Now I am thinking about all the sources of knowledge and information I have been taking for granted for so very long. Not just images, but videos too. And even text. And other sources of knowledge from other places as well. Something as insidious as the idea that women are weaker than men. Or that technology will somehow save humanity. These bits of knowledge are considered truths by those around me. But are they really true?
The problem, I have to admit, is that I cannot verify much of the information I have already subsumed. It is not feasible for me to experience everything for myself, and my skill with reason is not nearly as good as would be required to know something like how diamonds are made of carbon. Or even that there are these teeny, tiny particle things we call “atoms” that make up everything. I take this information for granted. It is testimony that I have acquired through the course of my life.
And there is one additional issue that I have also realised as well. That knowledge may not simply be a passive, discovery driven process. The knowledge I claim is not always simply an expression of what I think I know about the world. My knowledge is not necessarily just a reflection of the world, as far as I can tell. My knowledge can impose itself on the world too. If I believe something is the case, I can make it so, even if it is not actually the case.
This is the issue I see happening in the world these days. People in large groups imposing their knowledge and making it into reality.

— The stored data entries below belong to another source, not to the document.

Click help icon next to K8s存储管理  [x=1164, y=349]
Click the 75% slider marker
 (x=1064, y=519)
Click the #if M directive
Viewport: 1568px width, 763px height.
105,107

A process that I think Baudrillard was certainly thinking about. In his example, he was concerned that people would go to Disneyland and walk down Main Street USA thinking that those states they’d never been to were actually just like they were being presented; that the people from those states followed the stereotypes being presented by the amusement park. Because he believed that if someone from one of those states actually saw the stereotypes being presented, they might be offended.
This is literally where the issue with women being weaker than men comes from, I believe. It was likely not the case far enough back in history, but became the case as a result of this very process. Girls are groomed by their parents and other adults around them to believe certain things about themselves. Given enough time and reinforcement, they will believe those untruths eventually. This is why there is a great lacking of female engineers. Not that a woman cannot be an engineer, but that most women do not want to be.
It is a complicated thing I am expressing here. Especially in light of the fact that none of us has any privileged access to the world as it is. My access to the world is mediated, through this body and its various limitations. The light hits the cones in the back of my eyes and is turned into electrical and chemical information that is passed along to my brain and interpreted and analysed. If there are any problems with my eyes, my nerves, or my brain, then the information will be corrupted and errors will be made.
In the end, I simply have to do the best I can. To use the information I have available to me, and try to exercise empathy and charity in my interpretations. To not dig my heels in too deeply, lest I make grievous errors that cannot be rectified. When I am sent a picture of my friends hanging out, perhaps the image may be of an event that never happened, but perhaps that is not the intended purpose of the picture at all. Instead of it being understood as a record of the past event, perhaps it is better understood as a reminder of a time when my friends happened to be together.